Physics-Informed Targets: FG-MAE's HOG, SAR-JEPA's multi-scale gradients, and complex-valued scattering queries all encode physically meaningful features—attenuating speckle, capturing edge/surface anisotropies, and directly modeling Bragg, double-bounce, and volume scattering in oceanic contexts (Wang et al., 2023, Li et al., 2023, Wang et al., 16 Apr 2025).
Input and Preprocessing: Pretraining in sigma-nought units, using actual backscatter, and matching SAR noise models ensures robustness and domain invariance across sensors and observation geometries (Glaser et al., 2024, Liu et al., 18 Dec 2025).
Dynamic Curation: Up-weighting rare geophysical patterns through dynamic resampling encourages the foundation model to capture atypical ocean events (icebergs, slicks, wave anomalies) that are key for downstream monitoring (Kerdreux et al., 9 Apr 2025, Tuel et al., 12 Jan 2026).

7. Outlook: Scaling, Foundation Models, and Future Directions

Foundation-Scale Models: Large models (ViT-B/8, ViT-H) pretrained on multi-year, multi-sensor ocean SAR archives are establishing themselves as universal feature extractors for diverse marine tasks, outperforming ImageNet- or multi-modal pretrained models by substantial margins in all tested protocols (Kerdreux et al., 9 Apr 2025, Tuel et al., 12 Jan 2026).
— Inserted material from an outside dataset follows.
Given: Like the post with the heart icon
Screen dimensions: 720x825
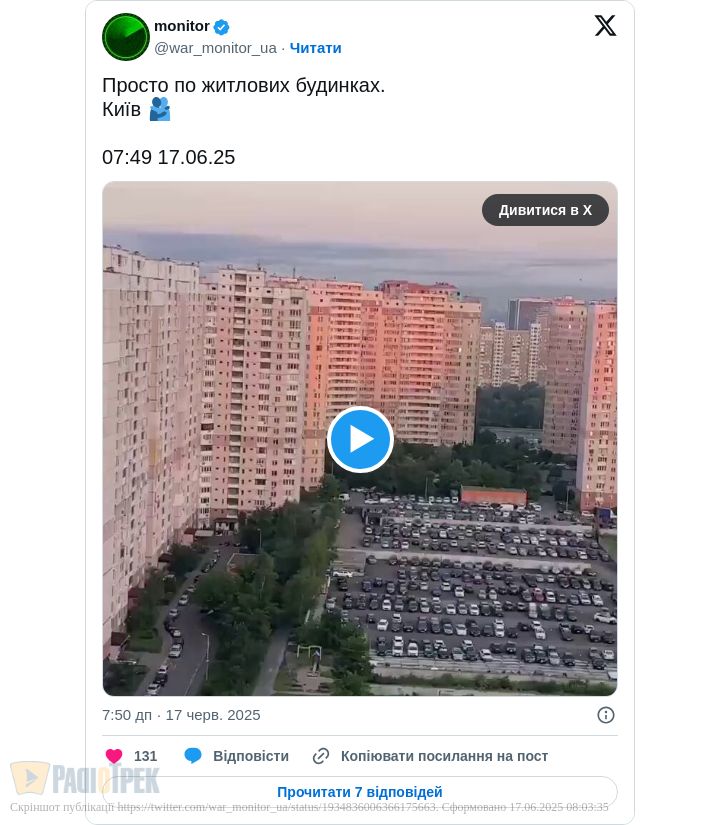Looking at the screenshot, I should pos(114,756).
Dynamic and Modular Pipelines: Adaptive dataset curation, patch-level and global objectives, and modular backbones are converging toward workbench-driven development (e.g., the OceanSAR-2 "ocean workbench") that standardizes evaluation, benchmarks, and model comparison (Tuel et al., 12 Jan 2026).
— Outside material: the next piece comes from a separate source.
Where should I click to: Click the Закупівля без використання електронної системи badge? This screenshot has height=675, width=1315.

Open Problems: Scaling data diversity, incorporating complex-valued and polarimetric information at global scale, improving interpretability of foundation models, and extending SSL for direct estimation of higher-level geophysical fields (currents, submesoscale structures) remain prominent directions. A plausible implication is that future SSL pipelines will increasingly integrate multi-modal (SAR, optical, scatterometer) observations and jointly learn spatial-temporal representations.

Self-supervised learning on spaceborne ocean-SAR imagery enables robust, transferable, and physically meaningful representations, critical for advancing operational marine monitoring and foundational oceanography (Wang et al., 2023, Liu et al., 18 Dec 2025, Glaser et al., 2024, Kerdreux et al., 9 Apr 2025, Tuel et al., 12 Jan 2026).